Bu nedenle her grevde sendikaların avukatları birçok hukuki başvuru yapmakta, dava açmakta ve hukuka aykırı, grev hakkının etkili kullanımını imkansız hale getiren uygulamaları hukuki zeminde engellemeye çalışmaktadır. Tıpkı halen devam eden As Plastik grevinde, grevci işçilerin kullandığı makinelerde üretim yapılmasını engellemek için mühürleme dahil tüm tedbirlerin alınması çabasında olduğu gibi.

Ama maalesef salt hukuki mücadele anayasal hakların kullanılması için yeterli olmuyor. Haklarını geliştirmek için greve çıkan işçilere, yasaya aykırı bir şekilde kendilerinin yerine işe alınanların veya kendi işlerini yapan grev kırıcıların iş yerine girişini fiilen engellemekten başka çare bırakılmıyor.

TİS kapsamındaki grevlerin dışına çıkarsak madalyonun diğer yüzünü görüyoruz. İşverenlerin ve hükümetlerin işçilerin yasal ve anayasal haklarını yok saymasıyla fiili direnişlerin ve hak mücadelelerinin zeminini genişlemiştir. İşin en başında yetki ve baraj sistemi nedeniyle sendikal örgütlenmenin zorlaştırılması, sonrasında işçilerin grev hakkını etkili bir şekilde kullanmasını sağlayacak yasal düzenlemelerin yetersizliği, dönem dönem vahşi grev (wildcat strike) olarak tanımlanan düzensiz grevlere yol açmaktadır.

Hemen belirtelim ki anayasal hakkını fiilen kullanmak için fiili mücadeleden başka bir seçenek bırakılmayan işçilerin demokratik ve barışçıl eylem hakkı hukuk tarafından korunmak zorunda. Bu noktada Uluslararası Çalışma Örgütü (ILO) sözleşmeleri, ILO Sendika Özgürlükleri Komitesi kararları işçilerin önemli yasal dayanaklarındandır.
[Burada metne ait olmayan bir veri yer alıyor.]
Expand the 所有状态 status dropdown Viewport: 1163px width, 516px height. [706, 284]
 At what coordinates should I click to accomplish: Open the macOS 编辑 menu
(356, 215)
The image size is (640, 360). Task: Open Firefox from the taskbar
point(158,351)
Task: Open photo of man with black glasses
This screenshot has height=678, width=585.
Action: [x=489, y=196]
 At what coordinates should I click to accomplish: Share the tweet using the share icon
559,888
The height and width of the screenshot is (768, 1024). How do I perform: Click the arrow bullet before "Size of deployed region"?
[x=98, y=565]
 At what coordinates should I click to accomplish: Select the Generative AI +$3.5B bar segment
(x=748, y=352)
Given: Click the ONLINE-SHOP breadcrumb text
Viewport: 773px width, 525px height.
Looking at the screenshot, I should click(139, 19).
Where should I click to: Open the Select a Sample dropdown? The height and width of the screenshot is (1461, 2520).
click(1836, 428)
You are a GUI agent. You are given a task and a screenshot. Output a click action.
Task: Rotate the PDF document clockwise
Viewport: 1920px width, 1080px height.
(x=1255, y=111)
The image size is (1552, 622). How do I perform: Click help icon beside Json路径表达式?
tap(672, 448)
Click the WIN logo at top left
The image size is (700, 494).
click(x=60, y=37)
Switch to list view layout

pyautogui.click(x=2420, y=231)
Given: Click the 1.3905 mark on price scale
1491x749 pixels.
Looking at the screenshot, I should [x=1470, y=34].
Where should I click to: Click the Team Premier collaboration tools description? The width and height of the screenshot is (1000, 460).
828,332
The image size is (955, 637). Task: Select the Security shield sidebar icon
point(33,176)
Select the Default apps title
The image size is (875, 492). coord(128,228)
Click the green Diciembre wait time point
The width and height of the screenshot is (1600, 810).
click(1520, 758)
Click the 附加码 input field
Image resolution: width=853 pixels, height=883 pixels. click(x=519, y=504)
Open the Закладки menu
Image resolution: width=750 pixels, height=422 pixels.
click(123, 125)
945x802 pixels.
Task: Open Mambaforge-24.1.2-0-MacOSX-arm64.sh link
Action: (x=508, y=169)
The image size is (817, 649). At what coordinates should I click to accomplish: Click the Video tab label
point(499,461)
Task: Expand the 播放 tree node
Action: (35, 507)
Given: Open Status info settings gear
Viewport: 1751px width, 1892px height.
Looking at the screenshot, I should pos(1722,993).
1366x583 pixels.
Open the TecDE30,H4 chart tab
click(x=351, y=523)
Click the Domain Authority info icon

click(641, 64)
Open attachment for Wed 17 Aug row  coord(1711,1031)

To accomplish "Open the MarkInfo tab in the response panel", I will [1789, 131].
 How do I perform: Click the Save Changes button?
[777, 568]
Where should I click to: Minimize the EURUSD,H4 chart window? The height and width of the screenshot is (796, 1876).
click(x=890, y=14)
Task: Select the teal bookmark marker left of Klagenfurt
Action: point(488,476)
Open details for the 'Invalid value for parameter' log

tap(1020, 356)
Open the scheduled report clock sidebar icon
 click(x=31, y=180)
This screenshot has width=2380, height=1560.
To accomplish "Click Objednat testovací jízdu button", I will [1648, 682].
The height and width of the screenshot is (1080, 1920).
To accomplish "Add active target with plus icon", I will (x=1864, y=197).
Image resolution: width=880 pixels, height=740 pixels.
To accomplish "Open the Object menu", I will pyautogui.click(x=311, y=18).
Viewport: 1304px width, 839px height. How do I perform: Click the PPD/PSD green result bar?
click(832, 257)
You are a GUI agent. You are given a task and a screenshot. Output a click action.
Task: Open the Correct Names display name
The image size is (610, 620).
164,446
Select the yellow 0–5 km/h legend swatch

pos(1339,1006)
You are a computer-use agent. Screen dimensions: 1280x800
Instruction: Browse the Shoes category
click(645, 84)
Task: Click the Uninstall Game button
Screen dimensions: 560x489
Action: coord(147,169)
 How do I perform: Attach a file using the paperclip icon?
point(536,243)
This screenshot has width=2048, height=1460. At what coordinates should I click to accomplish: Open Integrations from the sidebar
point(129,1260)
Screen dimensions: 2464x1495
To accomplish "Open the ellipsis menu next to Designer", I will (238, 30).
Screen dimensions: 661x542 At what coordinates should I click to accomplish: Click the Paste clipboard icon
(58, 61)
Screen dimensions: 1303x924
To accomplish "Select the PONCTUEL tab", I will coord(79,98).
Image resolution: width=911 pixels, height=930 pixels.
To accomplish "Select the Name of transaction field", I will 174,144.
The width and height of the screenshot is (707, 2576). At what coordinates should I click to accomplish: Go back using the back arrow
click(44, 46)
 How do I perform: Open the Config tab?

ILO Sendika Özgürlükleri Komitesi kararlarına göre barışçıl olması koşuluyla işi yavaşlatma, işi durdurma ve iş yeri işgali eylemleri örgütlenme özgürlüğü kapsamında değerlendirilmektedir.

Sonuç olarak anayasal haklarını kullanmak için TİS kapsamında greve çıkıp her yöntemle grev kırıcılığıyla mücadele eden; düzensiz grevler, iş bırakmalar ve direnişlerle hak arayışında olan işçilerin çabasıyla sendika, TİS ve grev hakkını etkili bir şekilde kullanmanın yasal zemini oluşabilecek.